Auf Grund der Charismen, die den Gläubigen geschenkt werden, „erwächst jedem Glaubenden das Recht und die Pflicht, sie in Kirche und Welt zum Wohl der Menschen und zum Aufbau der Kirche zu gebrauchen.“ (Nr. 3). In der säkularisierten Welt von heute genügt es nicht, christliche Wohlanständigkeit zu zelebrieren. Es braucht Menschen, die aus der Nähe Gottes kommen und mit prophetischem Feuer das Evangelium bezeugen; Menschen, die wissen, dass der Herr seine Sendung in ihnen und durch sie weiterführen will. Ein apokryphes Jesuswort lautet: „Wer mir nahe ist, ist dem Feuer nahe.“ Das haben Menschen gespürt, wie Madeleine Delbrêl, die sich in das atheistische Milieu der Bannmeile von Paris begab, um „Gott einen Ort zu sichern“. Sie sagt von der Frohen Botschaft, deren Verbreitung uns aufgetragen ist: „Das Licht des Evangeliums ist keine Erleuchtung, die uns äußerlich bleibt, sondern ein Feuer, das in uns eindringen möchte, um unser Inneres den Flammen anheimzugeben und umzuschaffen“ (S. 39).

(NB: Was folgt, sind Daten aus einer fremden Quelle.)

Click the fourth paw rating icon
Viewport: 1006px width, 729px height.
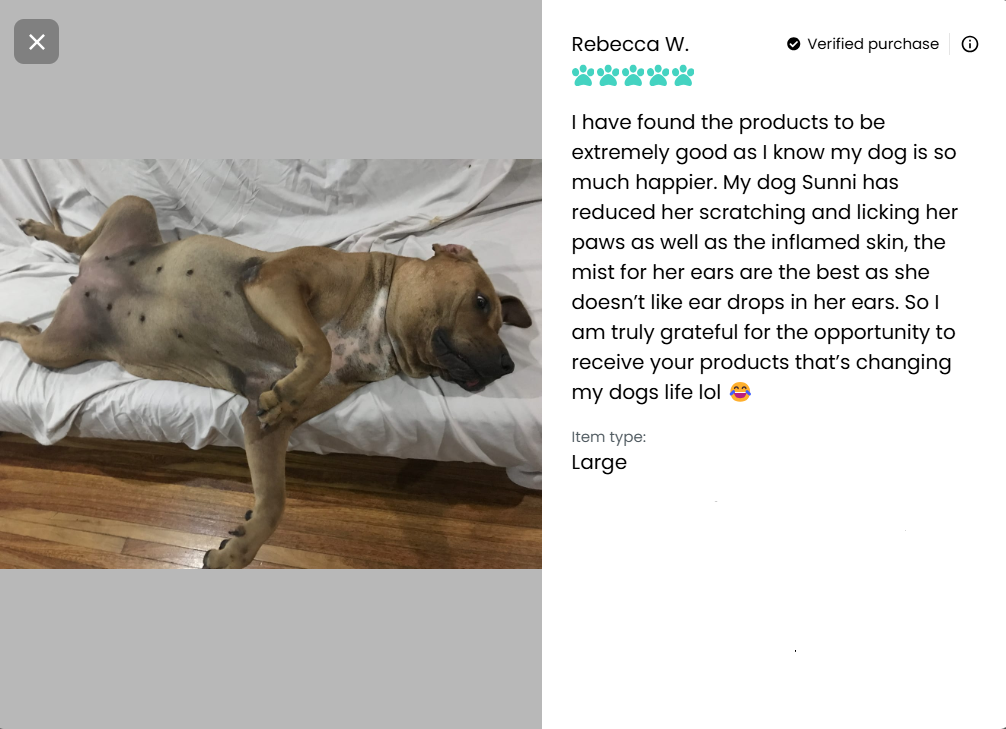point(658,76)
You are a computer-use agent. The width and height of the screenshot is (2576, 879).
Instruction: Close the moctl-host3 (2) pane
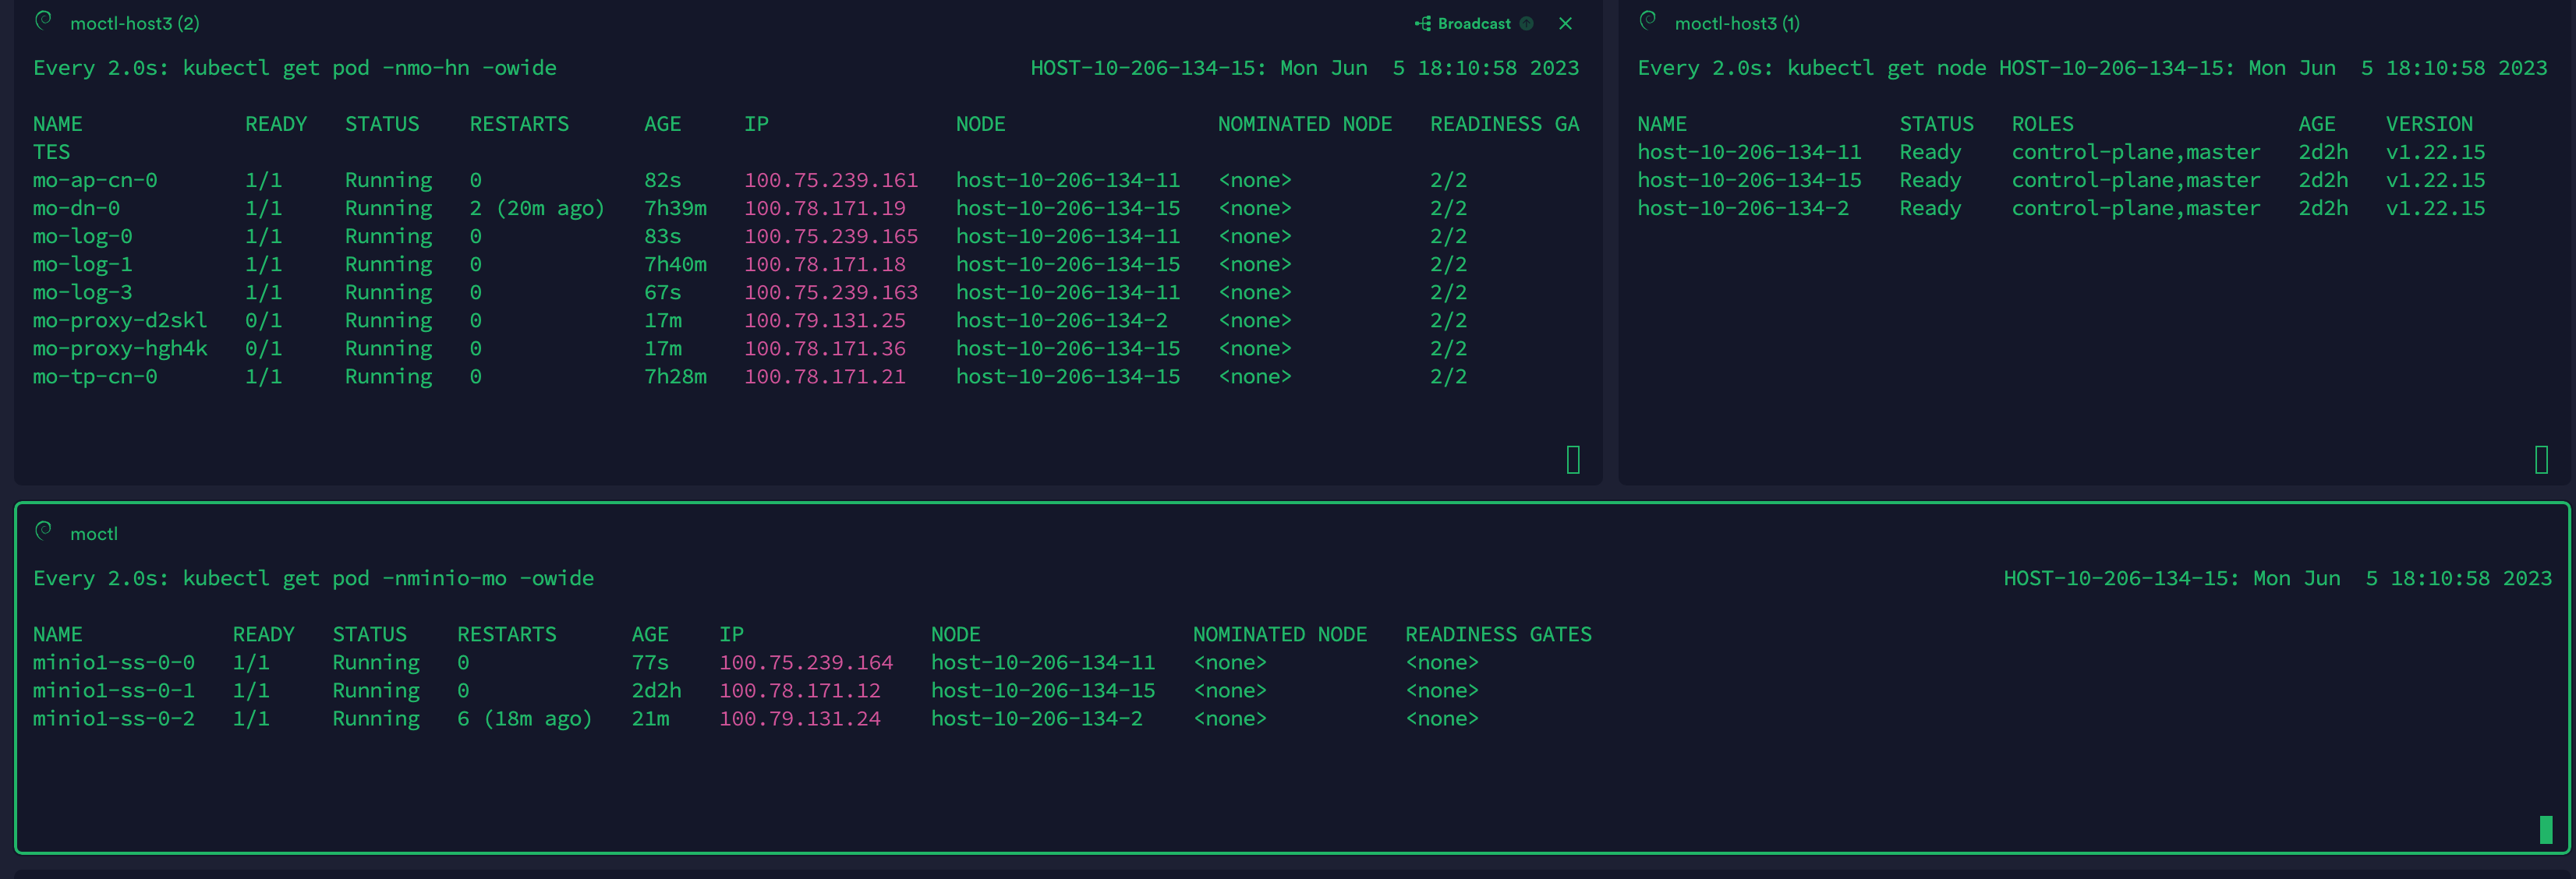click(x=1565, y=23)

Das atheistische Milieu war für sie keine Gefahrenzone für den Glauben. Gerade in der antireligiösen Aktivität der Marxisten sah sie die Herausforderung für die Christen, den Glauben nicht einschläfern oder verkümmern zu lassen. Sie und ihre Gefährtinnen sahen sich vor die Wahl gestellt, entweder zu missionieren oder zu demissionieren. Für sie war der Glaube eine Kraft, die sie verwandelte und mit prophetischer Leidenschaft für Gott erfüllte.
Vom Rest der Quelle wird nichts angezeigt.